Batch Normalization's Effectiveness
Diving Deep into the Mechanisms
Beyond Internal Covariate Shift: A Deeper Look at Batch Normalization
Batch Normalization (BN) has become an essential technique in deep learning. It is widely used because it speeds up training and improves how well models perform. The original 2015 paper, “Batch Normalization: Accelerating Deep Network Training by Reducing Internal Covariate Shift,” mainly said BN worked by reducing Internal Covariate Shift (ICS). However, later research has questioned this idea, suggesting that BN’s real benefits come from other factors.
In this post, we will look at the findings of the paper “How does batch normalization help optimization?” (link). This paper explores the actual ways BN helps with optimization. I have run my own tests, repeating important experiments from this paper. The results help explain why BN works so well, often going against the first idea about ICS.
Replicating the Experiment: My Setup
To check these claims, I set up several experiments. I used a common deep learning structure and dataset:
- Model: A PyTorch VGG model (configuration A). I compared two versions: one with Batch Normalization after the 4th convolutional layer, and one without.
- Initialization: I used Xavier uniform initialization for all network weights. This made sure the comparison was fair.
- Loss Function: Cross-Entropy loss. This is often used for problems where items are sorted into many categories.
- Optimizer: Stochastic Gradient Descent (SGD) was used for training.
- Dataset: CIFAR-10. This is a popular dataset of 32x32 color images across 10 different categories.
- Learning Rate: A fixed learning rate of 0.01 was used during all training.
The ICS Puzzle: Questioning the First Idea
The first Batch Normalization paper suggested that BN works by reducing Internal Covariate Shift (ICS). ICS is when the way network activations are spread out changes as network parameters change during training. However, my experiments matched what the paper I was testing found. This showed a surprising result:
In my tests, the batch-normalized model almost always had higher internal covariate shift than the model without batch normalization. You can see this in the graph below:

Even with this higher ICS, Batch Normalization clearly and significantly improved performance:

This big difference strongly suggests that reducing ICS is not the main reason Batch Normalization works so well. So, if it’s not ICS, what really makes Batch Normalization effective?
The Real Reasons: Better Gradient Prediction and Smoother Loss Landscapes
The paper “How does batch normalization help optimization?” says that Batch Normalization helps for two main reasons: it makes gradients more predictable and it creates more stable and smoother loss landscapes.
Better Gradient Prediction
Batch Normalization greatly improves how well we can predict gradients. This means the direction a gradient points now is a better sign of where to go next to find the best solution. I measured gradient prediction using the L2 norm of the sum of old and new gradients. The graph shows that the batch-normalized model clearly predicts gradients better, especially at the start of training:

Because we can trust the gradient direction more, optimizers can take bigger, more effective steps. This helps the model learn faster.
Smoother Loss Surfaces
Another important point is how Batch Normalization affects the loss landscape. BN often creates a smoother loss surface, which makes optimization simpler. A smoother surface means there are fewer sharp dips or flat areas. This allows the optimizer to find the best solution more easily.

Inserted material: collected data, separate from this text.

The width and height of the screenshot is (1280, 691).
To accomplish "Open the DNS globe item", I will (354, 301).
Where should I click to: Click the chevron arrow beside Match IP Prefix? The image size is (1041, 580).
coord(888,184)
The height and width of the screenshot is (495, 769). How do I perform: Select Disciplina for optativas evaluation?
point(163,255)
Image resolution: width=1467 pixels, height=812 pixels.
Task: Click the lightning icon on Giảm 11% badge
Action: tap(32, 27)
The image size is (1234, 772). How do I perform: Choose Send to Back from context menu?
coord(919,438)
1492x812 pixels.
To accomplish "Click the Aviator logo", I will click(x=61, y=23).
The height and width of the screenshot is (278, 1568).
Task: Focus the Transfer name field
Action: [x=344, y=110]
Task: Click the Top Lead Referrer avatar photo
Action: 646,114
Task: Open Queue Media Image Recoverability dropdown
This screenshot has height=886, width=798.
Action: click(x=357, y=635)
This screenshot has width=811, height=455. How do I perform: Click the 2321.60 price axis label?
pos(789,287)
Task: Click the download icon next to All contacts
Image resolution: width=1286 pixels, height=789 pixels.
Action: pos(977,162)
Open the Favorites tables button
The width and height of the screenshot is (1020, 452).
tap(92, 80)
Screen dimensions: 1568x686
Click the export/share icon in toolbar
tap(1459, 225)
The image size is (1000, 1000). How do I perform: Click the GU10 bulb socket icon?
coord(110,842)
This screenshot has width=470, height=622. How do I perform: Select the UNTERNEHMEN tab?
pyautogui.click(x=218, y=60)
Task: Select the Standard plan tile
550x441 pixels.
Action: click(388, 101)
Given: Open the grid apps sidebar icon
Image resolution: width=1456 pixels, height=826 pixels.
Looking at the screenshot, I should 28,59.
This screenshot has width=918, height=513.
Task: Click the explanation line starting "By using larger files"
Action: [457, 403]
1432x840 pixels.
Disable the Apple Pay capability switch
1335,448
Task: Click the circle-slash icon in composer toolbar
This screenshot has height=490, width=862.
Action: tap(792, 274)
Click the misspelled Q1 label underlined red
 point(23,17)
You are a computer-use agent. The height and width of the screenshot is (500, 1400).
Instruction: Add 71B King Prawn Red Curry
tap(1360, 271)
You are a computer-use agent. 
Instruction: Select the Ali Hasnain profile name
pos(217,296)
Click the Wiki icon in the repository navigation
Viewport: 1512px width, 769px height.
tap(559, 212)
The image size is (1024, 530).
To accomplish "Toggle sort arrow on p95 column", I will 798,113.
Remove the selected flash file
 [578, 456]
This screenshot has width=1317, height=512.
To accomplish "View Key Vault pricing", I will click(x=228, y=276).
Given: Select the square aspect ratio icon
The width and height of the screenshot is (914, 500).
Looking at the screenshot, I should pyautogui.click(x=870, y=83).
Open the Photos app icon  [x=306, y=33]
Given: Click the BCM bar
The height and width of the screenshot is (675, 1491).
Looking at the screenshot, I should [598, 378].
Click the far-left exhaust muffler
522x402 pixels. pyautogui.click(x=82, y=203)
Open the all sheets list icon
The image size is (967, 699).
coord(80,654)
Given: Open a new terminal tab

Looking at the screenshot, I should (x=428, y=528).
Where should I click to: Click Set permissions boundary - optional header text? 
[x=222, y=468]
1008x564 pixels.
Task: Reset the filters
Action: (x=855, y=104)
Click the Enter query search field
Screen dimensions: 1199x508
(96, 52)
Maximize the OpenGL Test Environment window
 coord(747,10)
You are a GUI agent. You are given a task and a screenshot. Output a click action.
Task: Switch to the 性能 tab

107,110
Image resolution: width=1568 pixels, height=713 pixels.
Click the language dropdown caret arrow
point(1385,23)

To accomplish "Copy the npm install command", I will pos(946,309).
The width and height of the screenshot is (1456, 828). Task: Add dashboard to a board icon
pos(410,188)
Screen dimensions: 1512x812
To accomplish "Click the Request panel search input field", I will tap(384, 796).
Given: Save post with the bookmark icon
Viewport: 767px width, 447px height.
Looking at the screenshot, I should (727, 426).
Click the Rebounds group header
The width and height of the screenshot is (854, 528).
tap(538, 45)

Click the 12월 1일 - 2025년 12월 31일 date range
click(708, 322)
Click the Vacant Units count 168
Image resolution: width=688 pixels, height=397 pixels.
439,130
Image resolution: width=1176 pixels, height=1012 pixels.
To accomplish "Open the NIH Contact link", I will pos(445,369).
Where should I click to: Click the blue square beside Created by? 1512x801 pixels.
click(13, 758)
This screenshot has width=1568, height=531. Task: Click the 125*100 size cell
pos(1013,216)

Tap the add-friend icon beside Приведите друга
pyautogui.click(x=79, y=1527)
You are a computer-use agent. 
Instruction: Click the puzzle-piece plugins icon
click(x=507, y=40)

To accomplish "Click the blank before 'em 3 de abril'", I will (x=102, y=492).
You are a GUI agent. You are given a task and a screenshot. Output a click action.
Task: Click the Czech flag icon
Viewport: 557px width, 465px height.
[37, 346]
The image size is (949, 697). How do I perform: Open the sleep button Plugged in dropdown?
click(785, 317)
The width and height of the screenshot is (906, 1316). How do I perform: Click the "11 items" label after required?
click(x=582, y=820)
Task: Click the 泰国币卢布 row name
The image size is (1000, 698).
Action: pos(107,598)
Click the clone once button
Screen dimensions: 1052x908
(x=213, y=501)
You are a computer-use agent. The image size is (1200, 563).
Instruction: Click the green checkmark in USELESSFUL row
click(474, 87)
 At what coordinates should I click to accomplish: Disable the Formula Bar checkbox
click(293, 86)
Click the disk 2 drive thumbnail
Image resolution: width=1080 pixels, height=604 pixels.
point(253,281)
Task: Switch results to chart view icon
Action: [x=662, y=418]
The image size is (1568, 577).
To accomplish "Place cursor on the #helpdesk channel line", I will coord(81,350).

A smoother loss landscape and more predictable gradients mean we can use higher learning rates. This also makes training less sensitive to choosing the right hyperparameters. This strong and stable behavior is a big practical benefit of using Batch Normalization.
Summary
At first, people thought Batch Normalization worked by reducing Internal Covariate Shift. But real-world tests and later research, including my own, show different reasons. The real strength of Batch Normalization seems to be its ability to make gradients more predictable and create smoother loss landscapes. Together, these things lead to faster, more stable training that is less affected by specific settings. This makes Batch Normalization a key technique in today’s deep learning.